--- TEXTO FORNECIDO ---

Igrejas: resistência e colaboração durante a ditadura militar – Por Carolina Benevides e Marcelo Remígio
Cinco anos após o golpe militar
de 1964, o padre italiano Bruno Costanzo desembarcou no Rio de Janeiro.
Assumiu a paróquia
de Vila Aliança, na Zona Oeste, recebeu ordem para rezar missa pelo aniversário
do golpe e ignorou. Meses mais tarde, nova carta de militares foi entregue.
Dessa vez, para que celebrasse missa pela Independência do Brasil.
“O Brasil não era livre, não
tinha por que celebrar missa em comemoração ao Dia da Independência. Nem no
aniversário do golpe", lembra padre Bruno, hoje com 71 anos:
"Outros religiosos
também fingiam não ter recebido as cartas e nunca rezaram as missas. Agora, a
gente agia sem pensar muito. Se pensasse, não ia agir assim”.
Durante a ditadura, por todo o
Brasil, alguns religiosos criaram grupos de resistência, deixaram de aceitar
imposições do governo, denunciaram torturas, foram perseguidos e até ajudaram a
tirar pessoas do país. Essa parte da História vem sendo contada há anos.
Difícil, segundo pesquisadores, é reunir material sobre o colaboracionismo das
igrejas Católica e protestantes. Por conta disso, na Comissão Nacional da
Verdade (CNV), um grupo específico sobre esse papel reúne histórias sobre a
resistência e tenta identificar os religiosos que colaboraram com os governos
militares, ficaram em silêncio ou se omitiram.
“Naquela época, prevaleceram o
silêncio e a omissão das igrejas, mas mesmo hoje as pessoas têm dificuldade de
falar sobre colaboracionismo”, diz Magali Nascimento Cunha, pesquisadora que
faz parte do grupo da CNV, lembrando que as igrejas repetiam o que acontecia no
Brasil:
“Elas absorveram a tendência da
sociedade em geral, que se omitia e se negava a se preocupar com o que ocorria.
Os evangélicos, em geral, preocupavam-se em ir para o céu, como se a igreja
estivesse fora do mundo. Os católicos, por conta da ligação que sempre tiveram
com o poder, preferiram a cautela, mesmo depois dos questionamentos sobre o que
acontecia. Já os que ajudavam, muitas vezes, nem tinham afinidade ideológica.
Faziam por ter consciência das vidas em risco”.
Coordenador do grupo da CNV,
Anivaldo Padilha explica que a comissão tem encontrado documentos que comprovam
o que já se sabia em relação à oposição ao regime, mas que, em relação ao
colaboracionismo, conta principalmente com o testemunho de algumas pessoas.
Mesmo ele, preso em 1970, quando, além de fazer parte da Aliança Popular, era
diretor do Departamento Nacional da Juventude da Igreja Metodista, levou mais
de 30 anos para ter a confirmação de que um bispo e um pastor deram seu nome
aos militares.

--- INSTRUÇÃO 1 ---
Transcreva do texto fornecido o trecho que começa com as palavras "Difícil, segundo pesquisadores, é" e termina com "o que ocorria.".
--- INSTRUÇÃO 2 ---
Formate como CSV de duas colunas, "comando" e "resposta", os registros que vão da linha que contém "Given: Pick Teal as the primary color" até a linha que contém "will (308, 751).", ambas incluídas. Use uma linha para cada comando e ponha cada campo entre aspas, trocando as quebras de linha por espaços.
O texto fornecido e os registros são materiais independentes.

--- SEÇÃO DE DADOS ---
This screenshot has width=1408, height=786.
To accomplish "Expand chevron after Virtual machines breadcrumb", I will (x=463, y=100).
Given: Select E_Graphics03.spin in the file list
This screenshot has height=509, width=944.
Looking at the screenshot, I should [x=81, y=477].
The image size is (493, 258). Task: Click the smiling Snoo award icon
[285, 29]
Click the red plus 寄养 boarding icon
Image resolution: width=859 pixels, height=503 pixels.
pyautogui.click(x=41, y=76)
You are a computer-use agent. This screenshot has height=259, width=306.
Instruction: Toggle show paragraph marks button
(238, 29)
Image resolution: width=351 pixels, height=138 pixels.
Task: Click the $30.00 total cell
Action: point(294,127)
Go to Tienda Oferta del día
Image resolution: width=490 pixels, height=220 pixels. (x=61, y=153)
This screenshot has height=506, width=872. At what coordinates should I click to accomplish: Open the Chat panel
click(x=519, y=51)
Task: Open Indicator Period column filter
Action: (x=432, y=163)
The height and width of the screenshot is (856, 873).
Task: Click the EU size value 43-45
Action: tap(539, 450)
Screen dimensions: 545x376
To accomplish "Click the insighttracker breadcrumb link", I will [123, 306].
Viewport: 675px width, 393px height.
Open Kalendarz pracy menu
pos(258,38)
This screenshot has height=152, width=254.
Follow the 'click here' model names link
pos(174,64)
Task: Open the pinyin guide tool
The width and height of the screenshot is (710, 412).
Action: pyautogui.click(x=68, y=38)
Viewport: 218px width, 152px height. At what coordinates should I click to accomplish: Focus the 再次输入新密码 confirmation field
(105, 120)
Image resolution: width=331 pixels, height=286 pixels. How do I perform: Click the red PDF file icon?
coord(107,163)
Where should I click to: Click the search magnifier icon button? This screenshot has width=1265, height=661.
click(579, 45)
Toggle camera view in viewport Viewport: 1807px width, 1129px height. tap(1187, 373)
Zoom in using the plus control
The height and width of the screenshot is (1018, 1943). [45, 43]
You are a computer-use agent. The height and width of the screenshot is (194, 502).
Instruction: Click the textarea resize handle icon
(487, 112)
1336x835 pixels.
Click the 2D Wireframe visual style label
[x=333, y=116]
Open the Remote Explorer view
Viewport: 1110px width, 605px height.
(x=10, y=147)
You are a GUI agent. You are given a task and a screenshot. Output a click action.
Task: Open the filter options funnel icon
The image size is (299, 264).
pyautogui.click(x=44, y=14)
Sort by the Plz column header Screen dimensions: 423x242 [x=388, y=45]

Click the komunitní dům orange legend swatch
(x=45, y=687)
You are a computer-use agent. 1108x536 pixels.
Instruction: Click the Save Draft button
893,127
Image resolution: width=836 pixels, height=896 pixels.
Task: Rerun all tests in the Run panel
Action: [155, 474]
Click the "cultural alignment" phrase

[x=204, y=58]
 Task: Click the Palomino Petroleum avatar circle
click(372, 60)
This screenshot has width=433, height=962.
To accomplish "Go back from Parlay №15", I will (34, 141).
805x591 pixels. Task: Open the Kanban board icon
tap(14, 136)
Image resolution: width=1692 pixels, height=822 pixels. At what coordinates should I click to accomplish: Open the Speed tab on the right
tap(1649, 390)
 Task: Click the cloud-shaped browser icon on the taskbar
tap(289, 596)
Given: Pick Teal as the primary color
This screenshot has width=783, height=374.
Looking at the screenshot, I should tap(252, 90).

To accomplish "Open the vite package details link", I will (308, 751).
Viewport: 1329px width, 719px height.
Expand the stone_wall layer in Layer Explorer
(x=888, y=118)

--- SOLUÇÃO COMENTADA 1 ---
Difícil, segundo pesquisadores, é reunir material sobre o colaboracionismo das
igrejas Católica e protestantes. Por conta disso, na Comissão Nacional da
Verdade (CNV), um grupo específico sobre esse papel reúne histórias sobre a
resistência e tenta identificar os religiosos que colaboraram com os governos
militares, ficaram em silêncio ou se omitiram.
“Naquela época, prevaleceram o
silêncio e a omissão das igrejas, mas mesmo hoje as pessoas têm dificuldade de
falar sobre colaboracionismo”, diz Magali Nascimento Cunha, pesquisadora que
faz parte do grupo da CNV, lembrando que as igrejas repetiam o que acontecia no
Brasil:
“Elas absorveram a tendência da
sociedade em geral, que se omitia e se negava a se preocupar com o que ocorria.

--- SOLUÇÃO COMENTADA 2 ---
comando,resposta
"Given: Pick Teal as the primary color This screenshot has width=783, height=374.","Looking at the screenshot, I should tap(252, 90)."
"To accomplish ""Open the vite package details link"",","I will (308, 751)."